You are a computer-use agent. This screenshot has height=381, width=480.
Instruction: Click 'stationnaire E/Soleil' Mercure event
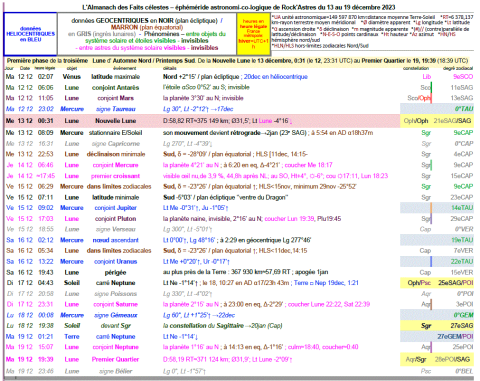pos(115,133)
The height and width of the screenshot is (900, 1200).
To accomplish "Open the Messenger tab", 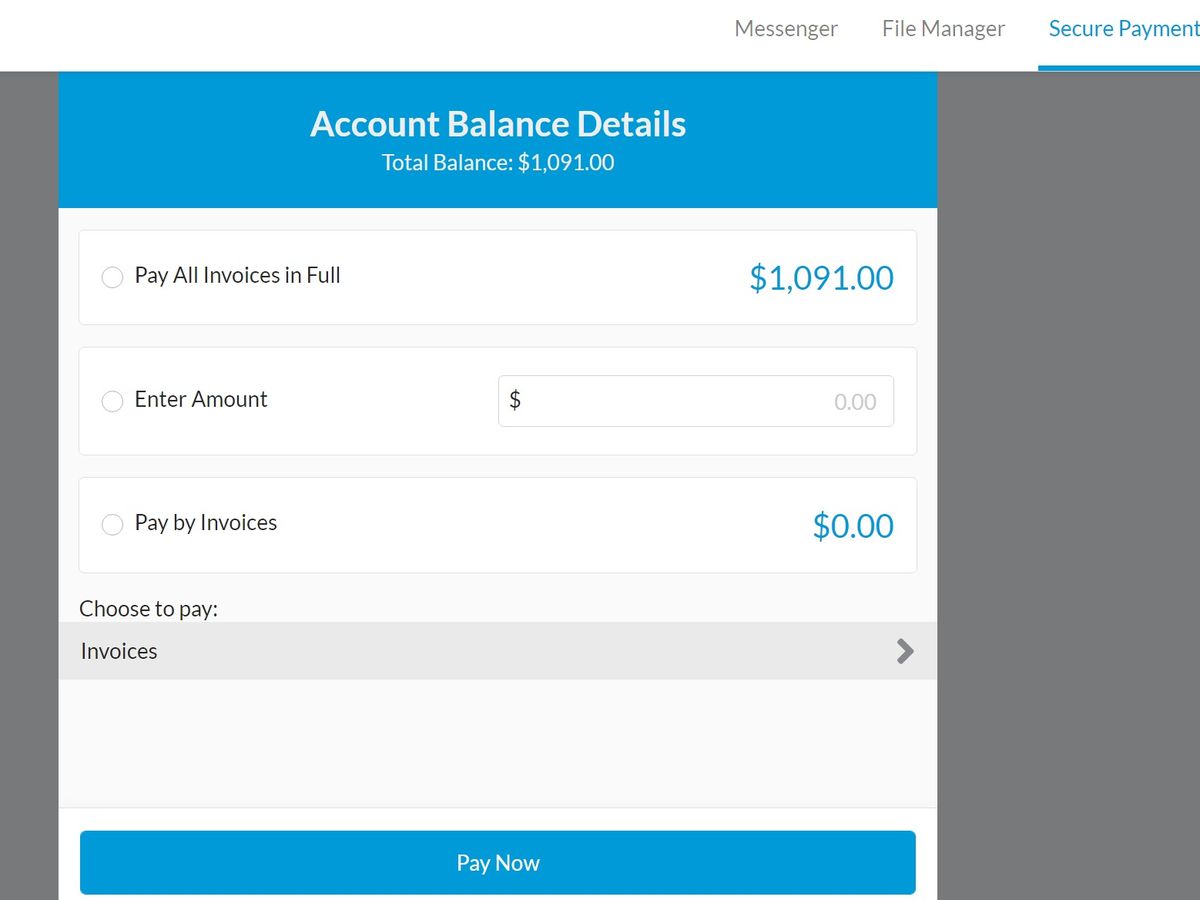I will (786, 29).
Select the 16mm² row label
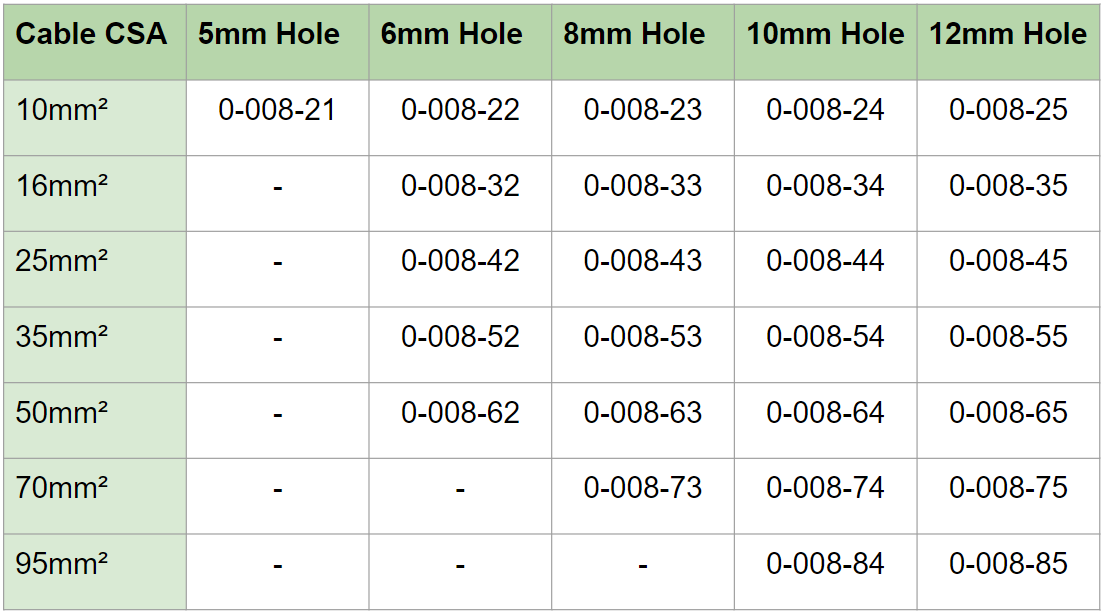Screen dimensions: 1104x615 [x=62, y=186]
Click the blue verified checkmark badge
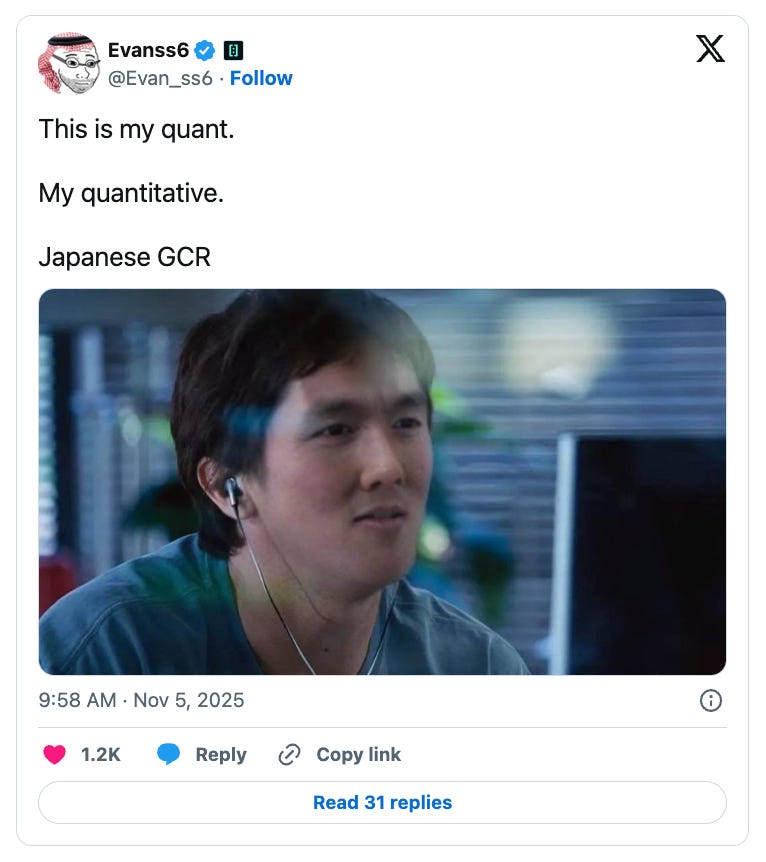 click(x=205, y=51)

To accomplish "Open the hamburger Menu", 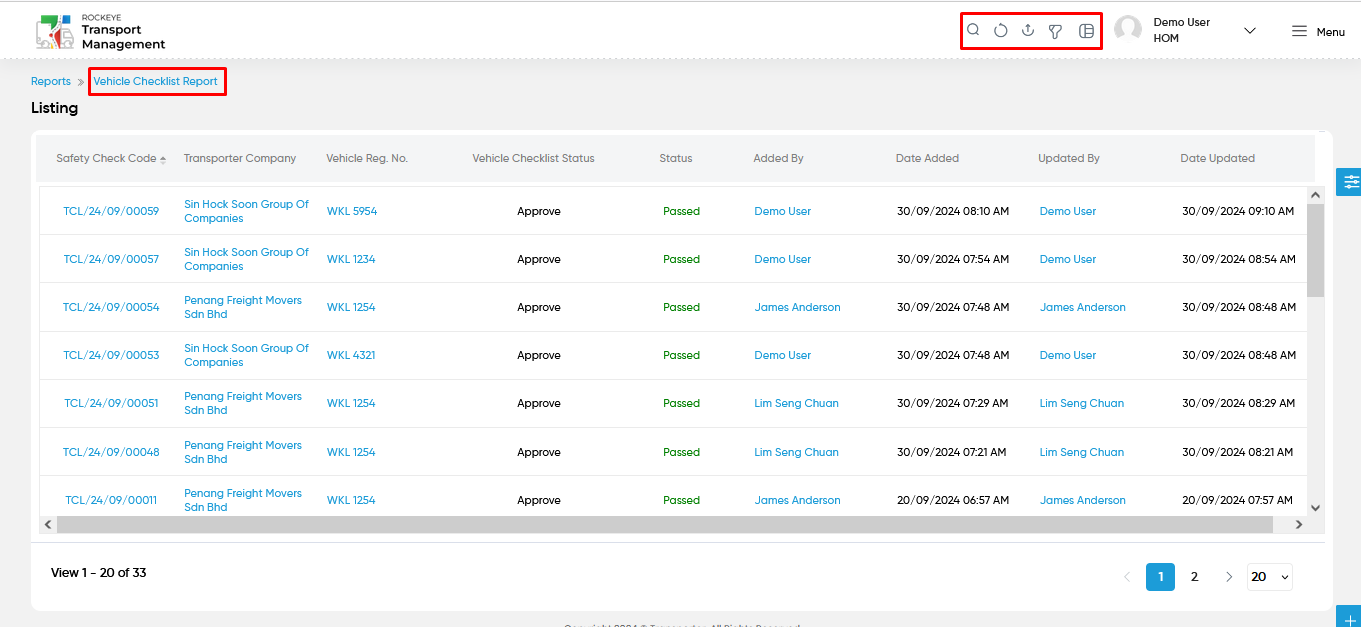I will point(1318,31).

-*-

# YOUR OBJECTIVE:
Find how many lines in the listing contain the word "screenshot" and give that count alone.

# ANSWER TO THIS TASK:
2